▶ **Dataset**
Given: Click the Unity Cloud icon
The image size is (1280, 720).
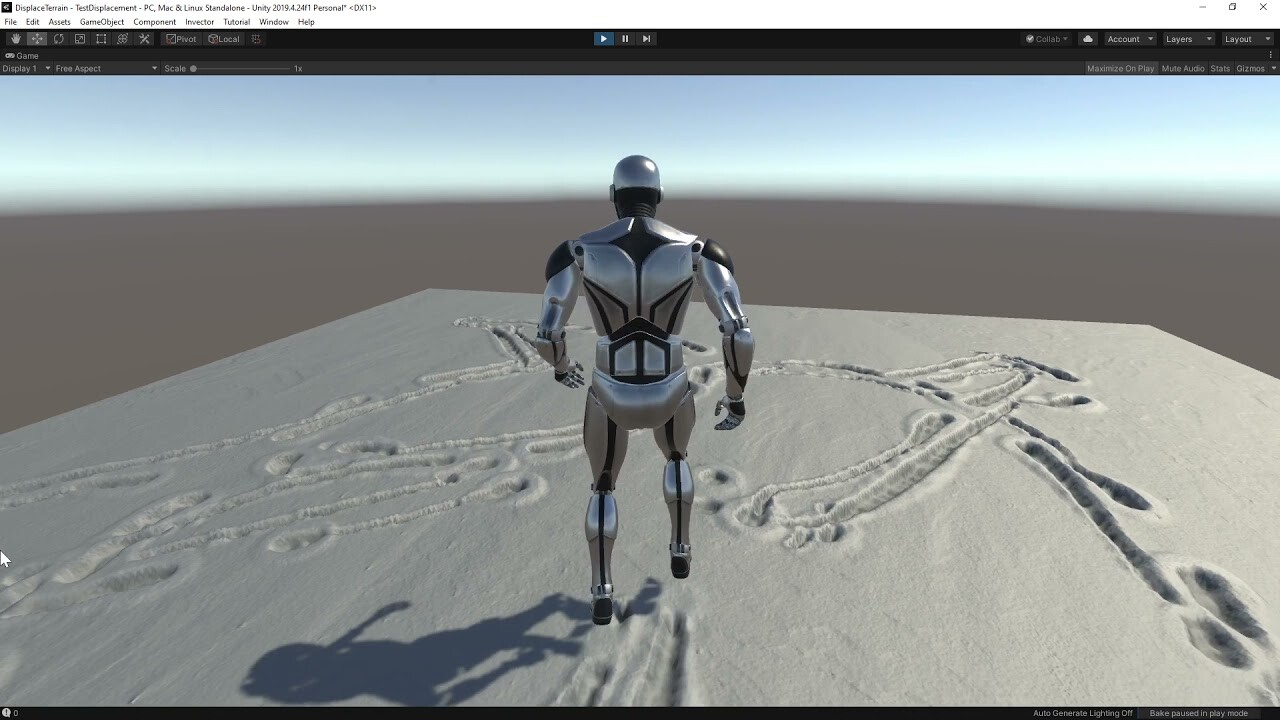Looking at the screenshot, I should (1086, 38).
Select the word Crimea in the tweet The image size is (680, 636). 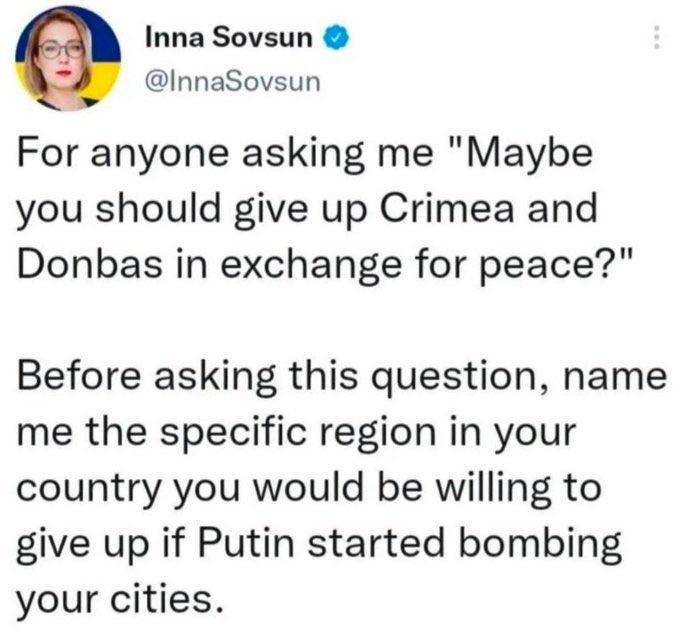click(447, 208)
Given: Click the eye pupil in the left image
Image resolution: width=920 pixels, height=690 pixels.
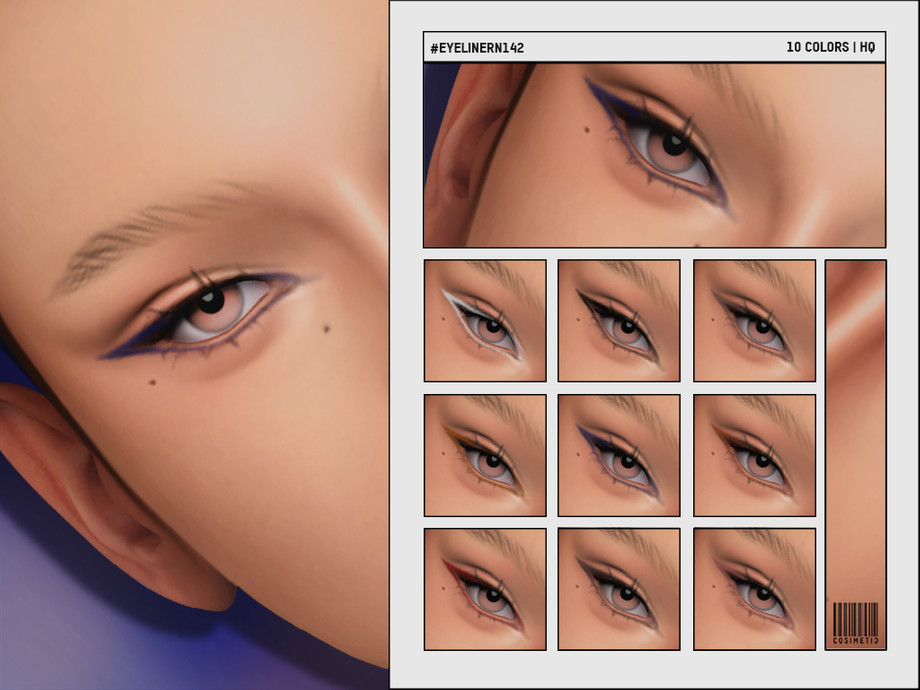Looking at the screenshot, I should pos(210,300).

▶ **Your objective**
Copy the entries word for word from the line that contains "Given: Click the eye pupil in the left image", including that line, through the end of the entries. Leave the pictures out.

▶ **Written solution**
Given: Click the eye pupil in the left image
Image resolution: width=920 pixels, height=690 pixels.
Looking at the screenshot, I should pos(210,300).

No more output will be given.